Cardiovascular and metabolic risk factors in a healthy Norwegian child population: The Health Oriented Pedagogical Project (HOPP) - a cross-sectional study







OsloMet - storbyuniversitetet. Institutt for sykepleie og helsefremmende arbeid



Master i samfunnsernæring


Background: Risk of developing cardiometabolic diseases (CMDs) can already be found in child populations. This risk is known to track from childhood into adulthood and in some cases concludes in cardiovascular or metabolic diseases. Studying the clustering of a number of known risk factors is likely a better predictor of future disease risk than single components. Increasing severity of multiple factors increases the probability of multiple comorbidities. Moreover, analyzing degree of clustering allows for stratified analyses and targeted preventive strategies. Nationally representative studies are necessary to monitor development of CMD risk among children. The primary aim of this thesis was to investigate the clustering of risk factors for cardiovascular and metabolic diseases in a large, healthy representative Norwegian child population. Methods: Baseline (2015) data (n = 1056) from The Health Oriented Pedagogical Project (HOPP) was analyzed for clustering of CMD risk factors. A correlation analysis was used to select factors for the risk score.

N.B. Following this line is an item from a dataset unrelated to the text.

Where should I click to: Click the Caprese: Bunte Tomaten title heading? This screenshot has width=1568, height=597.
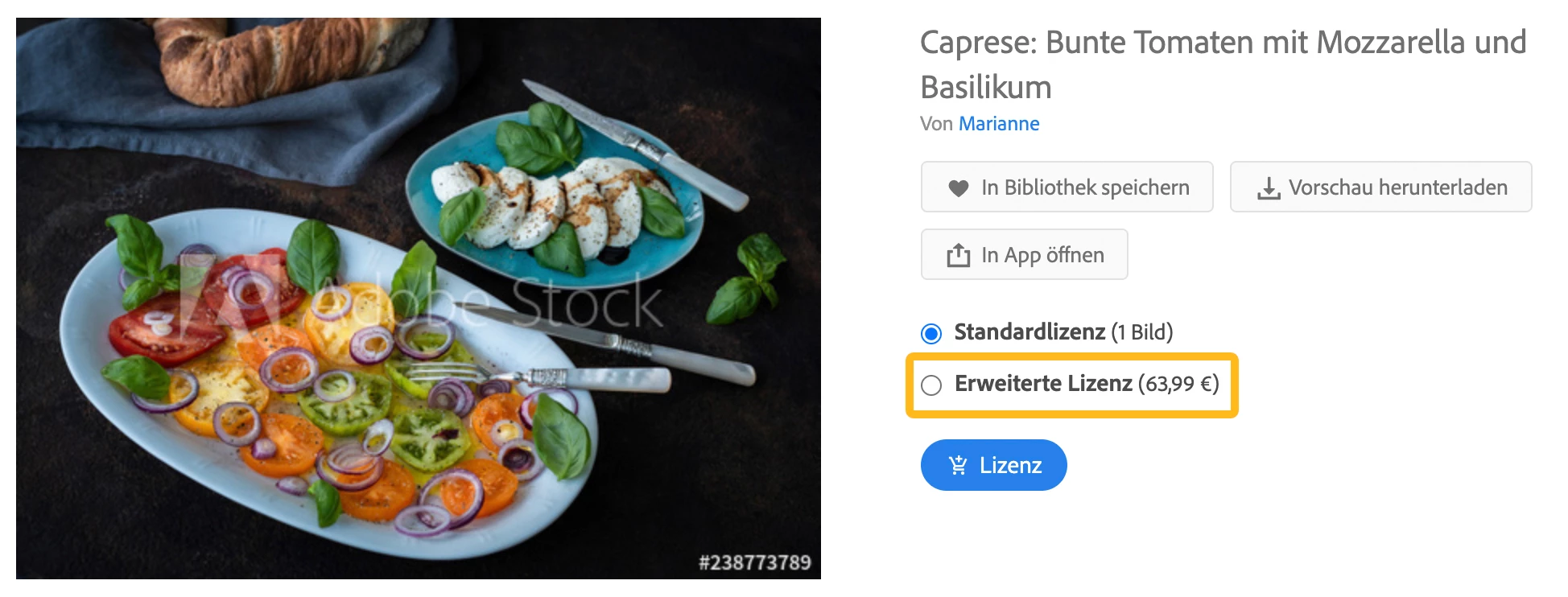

A CMD risk score was calculated by adding number of factors in the least desirable quartile. A relative risk ratio >1 to an expected binomial probability distribution was defined as non-random clustering of risk factors. Results: Following the correlation analysis, five of eleven components were included: waist circumference (WC), total serum cholesterol/serum high-density lipoprotein cholesterol-ratio (TC/HDL-ratio), systolic blood pressure (SBP), haemoglobin-A1c (HbA1c), and the Andersen fitness test. No significant clustering of risk factors was found for any of the 0-5 CMD risk scores despite a risk ratio of 5.8 (95% CI = 0.7-46.9) at five risk factors. Conclusions: There was no clustering of risk factors among Norwegian children aged 6-12 years based on this sample. The present results using a continuous CMD risk score could regardless provide useful insights for future studies.